-------- EXCERPTED DATA
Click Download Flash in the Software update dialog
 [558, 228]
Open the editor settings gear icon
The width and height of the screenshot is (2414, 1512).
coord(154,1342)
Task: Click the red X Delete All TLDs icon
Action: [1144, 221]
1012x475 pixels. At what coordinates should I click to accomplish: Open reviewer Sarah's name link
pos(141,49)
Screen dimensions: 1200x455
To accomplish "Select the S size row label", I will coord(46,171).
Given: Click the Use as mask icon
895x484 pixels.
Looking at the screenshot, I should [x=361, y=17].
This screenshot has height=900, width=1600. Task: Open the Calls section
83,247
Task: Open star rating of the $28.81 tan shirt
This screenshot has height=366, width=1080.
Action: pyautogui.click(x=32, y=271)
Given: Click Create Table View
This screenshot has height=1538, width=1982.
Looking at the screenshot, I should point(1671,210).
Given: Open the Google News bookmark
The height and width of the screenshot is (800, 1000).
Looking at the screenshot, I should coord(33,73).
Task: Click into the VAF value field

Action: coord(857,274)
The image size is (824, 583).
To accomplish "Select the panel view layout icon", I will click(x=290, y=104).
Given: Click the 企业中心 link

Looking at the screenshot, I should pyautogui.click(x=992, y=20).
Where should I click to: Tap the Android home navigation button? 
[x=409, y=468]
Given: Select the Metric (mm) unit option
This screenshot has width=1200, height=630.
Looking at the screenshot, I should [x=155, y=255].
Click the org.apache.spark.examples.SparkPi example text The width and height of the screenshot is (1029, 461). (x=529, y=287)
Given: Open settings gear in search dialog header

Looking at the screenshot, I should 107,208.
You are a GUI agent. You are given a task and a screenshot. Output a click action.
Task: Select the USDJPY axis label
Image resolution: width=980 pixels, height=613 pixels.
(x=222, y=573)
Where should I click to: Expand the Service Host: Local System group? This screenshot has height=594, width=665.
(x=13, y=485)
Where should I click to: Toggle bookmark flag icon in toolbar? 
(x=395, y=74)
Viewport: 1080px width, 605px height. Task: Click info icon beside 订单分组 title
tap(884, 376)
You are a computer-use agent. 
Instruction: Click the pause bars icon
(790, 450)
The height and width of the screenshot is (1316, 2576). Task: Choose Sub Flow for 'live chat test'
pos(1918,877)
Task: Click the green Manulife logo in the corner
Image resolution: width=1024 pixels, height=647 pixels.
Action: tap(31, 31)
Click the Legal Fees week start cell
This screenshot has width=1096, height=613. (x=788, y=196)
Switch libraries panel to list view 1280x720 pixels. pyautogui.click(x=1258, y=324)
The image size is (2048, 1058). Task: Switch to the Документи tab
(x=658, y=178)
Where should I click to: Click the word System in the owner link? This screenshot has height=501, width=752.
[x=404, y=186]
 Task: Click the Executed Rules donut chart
----------------
== AIM ==
Please copy out all of the data above line for line, changing nothing.

== IN RESPONSE ==
Click Download Flash in the Software update dialog
 [558, 228]
Open the editor settings gear icon
The width and height of the screenshot is (2414, 1512).
coord(154,1342)
Task: Click the red X Delete All TLDs icon
Action: [1144, 221]
1012x475 pixels. At what coordinates should I click to accomplish: Open reviewer Sarah's name link
pos(141,49)
Screen dimensions: 1200x455
To accomplish "Select the S size row label", I will coord(46,171).
Given: Click the Use as mask icon
895x484 pixels.
Looking at the screenshot, I should [x=361, y=17].
This screenshot has height=900, width=1600. Task: Open the Calls section
83,247
Task: Open star rating of the $28.81 tan shirt
This screenshot has height=366, width=1080.
Action: pyautogui.click(x=32, y=271)
Given: Click Create Table View
This screenshot has height=1538, width=1982.
Looking at the screenshot, I should point(1671,210).
Given: Open the Google News bookmark
The height and width of the screenshot is (800, 1000).
Looking at the screenshot, I should coord(33,73).
Task: Click into the VAF value field

Action: coord(857,274)
The image size is (824, 583).
To accomplish "Select the panel view layout icon", I will click(x=290, y=104).
Given: Click the 企业中心 link

Looking at the screenshot, I should pyautogui.click(x=992, y=20).
Where should I click to: Tap the Android home navigation button? 
[x=409, y=468]
Given: Select the Metric (mm) unit option
This screenshot has width=1200, height=630.
Looking at the screenshot, I should [x=155, y=255].
Click the org.apache.spark.examples.SparkPi example text The width and height of the screenshot is (1029, 461). (x=529, y=287)
Given: Open settings gear in search dialog header

Looking at the screenshot, I should 107,208.
You are a GUI agent. You are given a task and a screenshot. Output a click action.
Task: Select the USDJPY axis label
Image resolution: width=980 pixels, height=613 pixels.
(x=222, y=573)
Where should I click to: Expand the Service Host: Local System group? This screenshot has height=594, width=665.
(x=13, y=485)
Where should I click to: Toggle bookmark flag icon in toolbar? 
(x=395, y=74)
Viewport: 1080px width, 605px height. Task: Click info icon beside 订单分组 title
tap(884, 376)
You are a computer-use agent. 
Instruction: Click the pause bars icon
(790, 450)
The height and width of the screenshot is (1316, 2576). Task: Choose Sub Flow for 'live chat test'
pos(1918,877)
Task: Click the green Manulife logo in the corner
Image resolution: width=1024 pixels, height=647 pixels.
Action: tap(31, 31)
Click the Legal Fees week start cell
This screenshot has width=1096, height=613. (x=788, y=196)
Switch libraries panel to list view 1280x720 pixels. pyautogui.click(x=1258, y=324)
The image size is (2048, 1058). Task: Switch to the Документи tab
(x=658, y=178)
Where should I click to: Click the word System in the owner link? This screenshot has height=501, width=752.
[x=404, y=186]
 Task: Click the Executed Rules donut chart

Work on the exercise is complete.